UC Davis

The widespread adoption of artificial intelligence (AI) and Intelligent Transportation Systems (ITS) technologies has led to the increasing application of AI-based ITS controllers, with the Traffic Signal Controller (TSC) being a prominent example. Reinforcement learning (RL) models have shown promising results for adaptively adjusting traffic light schedules in urban environments through RL-based TSCs (RL-TSCs). The real-world deployment of RL-TSCs involves three key aspects: performance, security, and data privacy. In terms of performance, RL-TSC models need to be designed with consideration for various metrics, such as fair traffic scheduling and air quality impact.
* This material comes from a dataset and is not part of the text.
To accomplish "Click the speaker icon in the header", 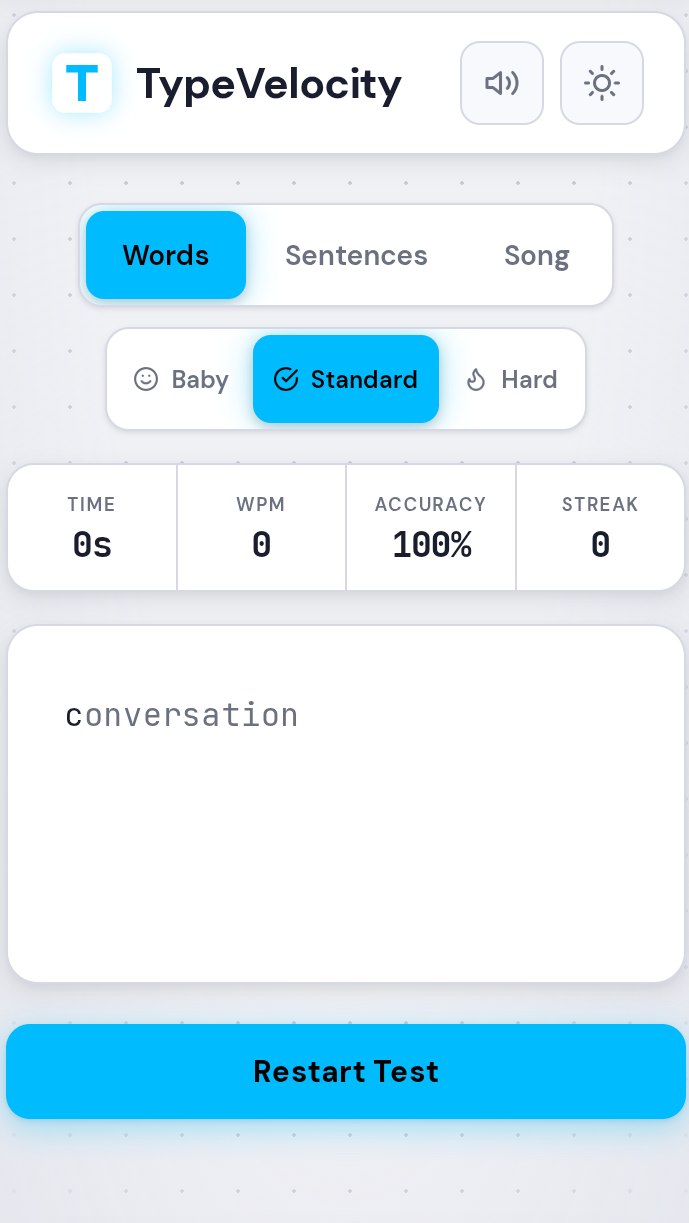I will (501, 83).
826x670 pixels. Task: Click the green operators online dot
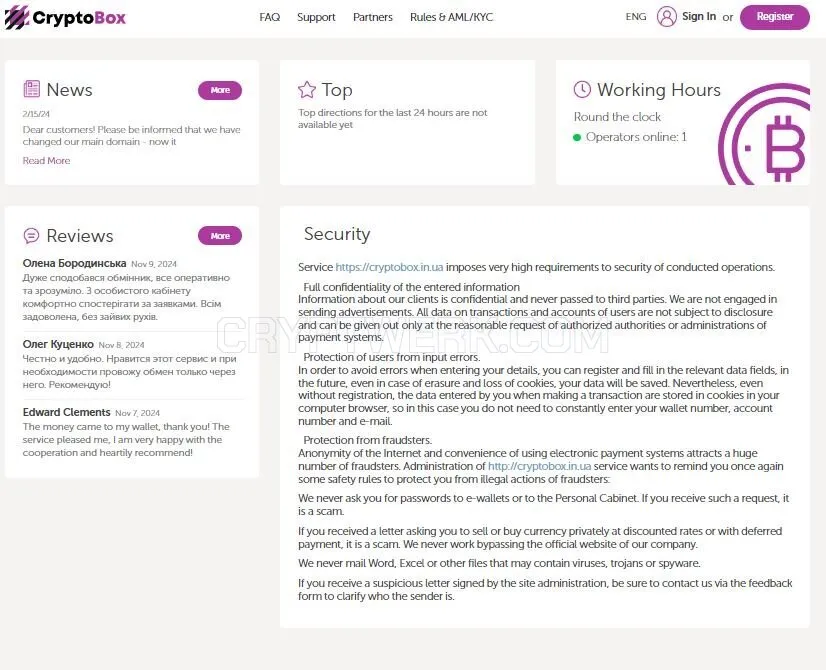pyautogui.click(x=577, y=137)
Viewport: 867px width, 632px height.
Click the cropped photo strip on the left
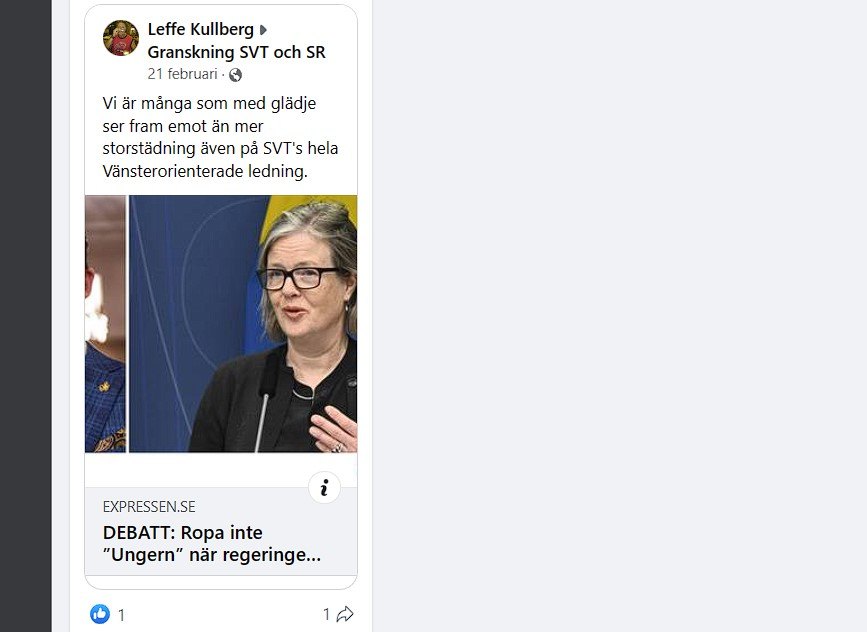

To address this, our approach takes into account a multi-objective constrained learning formulation to optimize performance. However, the use of RL-TSCs for automation, by leveraging external inputs, introduces security concerns that require active research to mitigate. We address these security challenges by introducing an innovative defense mechanism. Additionally, the training of RL-TSCs relies on real-world mobility datasets, necessitating the protection of data privacy at different levels of granularity. To minimize the constraints associated with limited real data availability or privacy concerns, we introduce two distinct directions: synthetic trajectory data generation using recent generative AI methods, and location privacy models for raw mobility datasets based on differential privacy, which safeguard individual trajectories and aggregated mobility datasets.This research provides a valuable tool for evaluating the practical deployment of RL-TSCs, particularly in real-world settings where the last mile of implementation and security is paramount. By addressing the key challenges of performance, security, and data privacy, this work aims to facilitate the successful real-world deployment of AI-powered ITS controllers.